= Sodium citrate =

Sodium citrate may refer to any of the sodium salts of citric acid (though most commonly the third):
- Monosodium citrate
- Disodium citrate
- Trisodium citrate
The three forms of salt are collectively known by the E number E331.

== Applications ==

=== Food ===
Sodium citrates are used as acidity regulators in food and drinks, and also as emulsifiers for oils. They are generally considered safe and are designated GRAS by the FDA.

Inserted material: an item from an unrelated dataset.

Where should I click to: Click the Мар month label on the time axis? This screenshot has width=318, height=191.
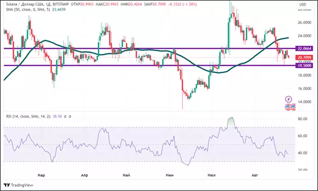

=== Blood clotting inhibitor ===
Sodium citrate is used to prevent donated blood from clotting in storage, and can also be used as an additive for apheresis to prevent clots forming in the tubes of the machine. By binding with calcium ions in the blood it prevents the process of coagulation. It is also used as an anticoagulant for laboratory testing, in that blood samples are collected into sodium citrate-containing tubes for tests such as the PT (INR), APTT, and fibrinogen levels. Sodium citrate is used in medical contexts as an alkalinizing agent in place of sodium bicarbonate, to neutralize excess acid in the blood and urine.

=== Metabolic acidosis ===
It has applications for the treatment of metabolic acidosis and chronic kidney disease.

=== Ferrous nanoparticles ===
Along with oleic acid, sodium citrate may be used in the synthesis of magnetic Fe_{3}O_{4} nanoparticle coatings.